→ **Your instructions**:
Give back nothing but the number of lines in these entries that contain the word "using".

START Information shown

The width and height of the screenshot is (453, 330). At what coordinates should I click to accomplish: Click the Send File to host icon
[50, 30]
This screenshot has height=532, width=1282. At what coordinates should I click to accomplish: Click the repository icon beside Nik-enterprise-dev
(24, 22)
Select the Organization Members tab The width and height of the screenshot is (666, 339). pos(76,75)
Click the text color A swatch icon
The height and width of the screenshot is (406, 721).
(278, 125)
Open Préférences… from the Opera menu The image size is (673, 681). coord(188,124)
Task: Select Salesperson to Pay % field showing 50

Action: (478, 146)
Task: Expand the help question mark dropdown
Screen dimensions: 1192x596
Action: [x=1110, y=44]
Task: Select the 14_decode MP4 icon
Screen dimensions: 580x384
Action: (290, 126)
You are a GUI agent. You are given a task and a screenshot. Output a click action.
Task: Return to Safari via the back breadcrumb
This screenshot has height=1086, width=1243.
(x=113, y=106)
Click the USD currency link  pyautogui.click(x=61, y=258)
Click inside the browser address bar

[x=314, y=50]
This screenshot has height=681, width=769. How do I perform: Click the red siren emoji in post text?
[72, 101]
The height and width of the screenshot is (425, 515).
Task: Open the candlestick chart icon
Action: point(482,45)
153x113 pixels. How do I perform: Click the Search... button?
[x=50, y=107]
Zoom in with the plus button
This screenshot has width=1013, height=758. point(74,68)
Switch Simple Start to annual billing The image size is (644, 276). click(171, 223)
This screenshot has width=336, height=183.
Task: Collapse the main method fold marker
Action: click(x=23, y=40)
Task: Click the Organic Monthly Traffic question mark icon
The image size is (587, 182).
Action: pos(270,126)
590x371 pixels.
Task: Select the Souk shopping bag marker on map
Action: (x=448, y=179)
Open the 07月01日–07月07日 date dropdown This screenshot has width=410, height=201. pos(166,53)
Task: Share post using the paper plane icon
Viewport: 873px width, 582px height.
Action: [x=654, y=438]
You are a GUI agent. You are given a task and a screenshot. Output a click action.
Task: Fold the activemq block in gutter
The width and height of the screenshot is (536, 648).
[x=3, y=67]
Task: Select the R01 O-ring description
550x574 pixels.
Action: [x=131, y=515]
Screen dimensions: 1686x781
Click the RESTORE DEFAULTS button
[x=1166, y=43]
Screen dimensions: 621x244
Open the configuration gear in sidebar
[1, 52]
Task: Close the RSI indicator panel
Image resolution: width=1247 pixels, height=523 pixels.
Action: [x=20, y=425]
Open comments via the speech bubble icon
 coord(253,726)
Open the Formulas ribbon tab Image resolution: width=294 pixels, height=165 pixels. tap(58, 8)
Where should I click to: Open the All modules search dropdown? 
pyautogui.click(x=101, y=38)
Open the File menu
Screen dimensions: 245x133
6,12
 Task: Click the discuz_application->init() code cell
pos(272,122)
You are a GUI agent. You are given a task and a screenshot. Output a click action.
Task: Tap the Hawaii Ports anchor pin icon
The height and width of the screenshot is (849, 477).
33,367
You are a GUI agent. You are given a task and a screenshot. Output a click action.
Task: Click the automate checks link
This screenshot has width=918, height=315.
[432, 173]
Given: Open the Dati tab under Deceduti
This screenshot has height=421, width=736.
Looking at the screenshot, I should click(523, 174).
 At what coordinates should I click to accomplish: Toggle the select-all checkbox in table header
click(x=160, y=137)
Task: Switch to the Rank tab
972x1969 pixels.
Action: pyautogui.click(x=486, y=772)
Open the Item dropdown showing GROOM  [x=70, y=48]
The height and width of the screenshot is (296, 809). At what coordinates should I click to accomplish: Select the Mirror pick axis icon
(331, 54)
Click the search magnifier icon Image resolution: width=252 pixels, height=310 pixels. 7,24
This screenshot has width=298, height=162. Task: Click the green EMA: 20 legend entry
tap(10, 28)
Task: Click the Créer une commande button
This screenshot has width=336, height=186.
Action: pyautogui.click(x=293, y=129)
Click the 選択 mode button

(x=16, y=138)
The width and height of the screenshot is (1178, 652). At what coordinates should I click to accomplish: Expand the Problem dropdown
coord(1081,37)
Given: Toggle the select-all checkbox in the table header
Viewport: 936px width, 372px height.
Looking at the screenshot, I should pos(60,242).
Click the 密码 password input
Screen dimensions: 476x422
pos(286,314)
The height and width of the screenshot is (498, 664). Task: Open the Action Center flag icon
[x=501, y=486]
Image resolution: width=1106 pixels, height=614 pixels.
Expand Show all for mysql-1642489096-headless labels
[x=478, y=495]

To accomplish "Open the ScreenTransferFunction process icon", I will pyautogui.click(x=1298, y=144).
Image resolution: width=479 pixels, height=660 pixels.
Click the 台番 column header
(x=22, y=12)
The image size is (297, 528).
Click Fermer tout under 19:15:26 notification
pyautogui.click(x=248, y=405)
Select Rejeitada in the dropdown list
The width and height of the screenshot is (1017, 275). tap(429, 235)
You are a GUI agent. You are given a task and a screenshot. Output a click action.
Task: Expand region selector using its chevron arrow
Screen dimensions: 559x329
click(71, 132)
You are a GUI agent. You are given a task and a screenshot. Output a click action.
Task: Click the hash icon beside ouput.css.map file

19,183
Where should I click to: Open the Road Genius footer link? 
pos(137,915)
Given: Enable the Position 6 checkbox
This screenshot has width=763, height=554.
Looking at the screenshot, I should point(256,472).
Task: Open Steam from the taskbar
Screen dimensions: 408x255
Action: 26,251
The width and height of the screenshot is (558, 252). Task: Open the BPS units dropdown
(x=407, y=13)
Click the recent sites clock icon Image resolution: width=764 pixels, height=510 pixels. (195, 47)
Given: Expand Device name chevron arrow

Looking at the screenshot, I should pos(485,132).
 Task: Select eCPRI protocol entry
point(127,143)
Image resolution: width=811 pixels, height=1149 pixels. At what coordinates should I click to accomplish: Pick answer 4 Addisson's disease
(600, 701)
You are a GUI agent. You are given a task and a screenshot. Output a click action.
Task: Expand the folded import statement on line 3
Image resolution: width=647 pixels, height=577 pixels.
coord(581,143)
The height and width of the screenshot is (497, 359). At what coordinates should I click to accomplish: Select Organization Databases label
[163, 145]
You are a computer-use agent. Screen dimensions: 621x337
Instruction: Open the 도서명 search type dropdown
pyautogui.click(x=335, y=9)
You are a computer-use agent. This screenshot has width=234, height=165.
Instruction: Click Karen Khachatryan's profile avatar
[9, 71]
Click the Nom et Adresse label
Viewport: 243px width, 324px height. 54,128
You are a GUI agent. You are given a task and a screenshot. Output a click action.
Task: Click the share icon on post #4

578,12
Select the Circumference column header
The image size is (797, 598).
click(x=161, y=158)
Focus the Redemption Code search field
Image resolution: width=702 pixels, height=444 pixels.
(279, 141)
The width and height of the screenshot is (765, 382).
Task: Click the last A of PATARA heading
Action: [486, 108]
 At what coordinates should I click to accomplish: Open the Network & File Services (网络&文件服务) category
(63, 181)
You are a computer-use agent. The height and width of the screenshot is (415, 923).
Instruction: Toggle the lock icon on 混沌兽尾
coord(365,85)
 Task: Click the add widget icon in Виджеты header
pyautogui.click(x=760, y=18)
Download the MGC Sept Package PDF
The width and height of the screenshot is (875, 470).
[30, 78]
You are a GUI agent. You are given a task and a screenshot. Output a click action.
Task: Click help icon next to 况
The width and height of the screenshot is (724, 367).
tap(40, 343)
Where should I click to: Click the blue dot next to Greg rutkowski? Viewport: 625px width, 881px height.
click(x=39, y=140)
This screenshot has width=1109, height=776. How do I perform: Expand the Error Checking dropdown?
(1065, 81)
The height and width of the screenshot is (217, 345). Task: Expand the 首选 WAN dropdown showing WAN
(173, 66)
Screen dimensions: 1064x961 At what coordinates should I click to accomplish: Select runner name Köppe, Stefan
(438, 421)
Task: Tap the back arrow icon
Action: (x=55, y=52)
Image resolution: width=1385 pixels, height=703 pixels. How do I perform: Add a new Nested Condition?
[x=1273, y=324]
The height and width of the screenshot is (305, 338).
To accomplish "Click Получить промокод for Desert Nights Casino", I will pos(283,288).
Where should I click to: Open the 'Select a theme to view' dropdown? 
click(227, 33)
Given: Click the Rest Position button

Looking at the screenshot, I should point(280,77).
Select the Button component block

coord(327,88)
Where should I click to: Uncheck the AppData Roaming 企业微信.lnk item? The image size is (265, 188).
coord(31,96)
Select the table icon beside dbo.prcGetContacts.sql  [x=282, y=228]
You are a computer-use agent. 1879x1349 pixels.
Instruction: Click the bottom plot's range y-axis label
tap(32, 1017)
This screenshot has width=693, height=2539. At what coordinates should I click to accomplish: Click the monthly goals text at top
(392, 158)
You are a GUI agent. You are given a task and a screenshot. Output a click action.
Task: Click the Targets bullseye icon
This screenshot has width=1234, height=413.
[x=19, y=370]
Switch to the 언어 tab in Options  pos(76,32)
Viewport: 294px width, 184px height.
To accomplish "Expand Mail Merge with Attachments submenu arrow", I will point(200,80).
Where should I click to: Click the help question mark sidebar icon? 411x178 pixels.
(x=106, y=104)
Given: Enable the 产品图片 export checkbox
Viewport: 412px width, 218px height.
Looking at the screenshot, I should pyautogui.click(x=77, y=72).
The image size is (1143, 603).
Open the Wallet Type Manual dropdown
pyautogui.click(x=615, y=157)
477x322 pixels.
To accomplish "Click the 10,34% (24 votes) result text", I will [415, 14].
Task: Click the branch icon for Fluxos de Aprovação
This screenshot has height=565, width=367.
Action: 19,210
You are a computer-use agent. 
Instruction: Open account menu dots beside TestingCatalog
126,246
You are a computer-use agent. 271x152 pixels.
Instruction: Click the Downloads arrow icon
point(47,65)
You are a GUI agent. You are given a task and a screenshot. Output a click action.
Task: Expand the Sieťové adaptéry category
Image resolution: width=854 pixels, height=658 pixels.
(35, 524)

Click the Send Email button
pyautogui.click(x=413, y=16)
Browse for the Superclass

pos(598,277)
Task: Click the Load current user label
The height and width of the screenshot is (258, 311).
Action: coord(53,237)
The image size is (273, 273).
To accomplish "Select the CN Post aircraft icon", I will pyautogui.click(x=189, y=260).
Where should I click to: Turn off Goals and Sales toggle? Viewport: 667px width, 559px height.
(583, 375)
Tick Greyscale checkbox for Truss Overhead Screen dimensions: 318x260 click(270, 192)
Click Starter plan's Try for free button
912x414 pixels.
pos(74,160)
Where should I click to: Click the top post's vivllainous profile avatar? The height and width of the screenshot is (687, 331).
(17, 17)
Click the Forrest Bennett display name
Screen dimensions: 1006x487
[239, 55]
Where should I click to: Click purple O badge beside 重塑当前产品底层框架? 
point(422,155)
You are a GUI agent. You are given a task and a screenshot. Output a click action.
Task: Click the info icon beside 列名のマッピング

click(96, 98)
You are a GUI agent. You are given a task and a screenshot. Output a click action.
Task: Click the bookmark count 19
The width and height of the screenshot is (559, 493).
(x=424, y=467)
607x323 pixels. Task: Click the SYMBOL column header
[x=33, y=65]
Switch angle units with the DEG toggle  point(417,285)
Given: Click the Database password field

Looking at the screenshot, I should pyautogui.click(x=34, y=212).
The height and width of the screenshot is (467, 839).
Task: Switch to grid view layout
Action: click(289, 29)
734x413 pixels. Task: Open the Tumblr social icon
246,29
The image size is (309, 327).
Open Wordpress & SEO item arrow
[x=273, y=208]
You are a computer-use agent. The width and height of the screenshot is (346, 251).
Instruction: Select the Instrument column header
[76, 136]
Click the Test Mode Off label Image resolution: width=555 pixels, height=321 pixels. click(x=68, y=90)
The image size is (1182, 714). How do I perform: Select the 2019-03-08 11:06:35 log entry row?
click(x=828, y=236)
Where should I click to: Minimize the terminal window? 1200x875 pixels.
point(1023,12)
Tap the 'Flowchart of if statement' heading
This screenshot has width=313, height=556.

END Information shown

→ **Your solution**:
2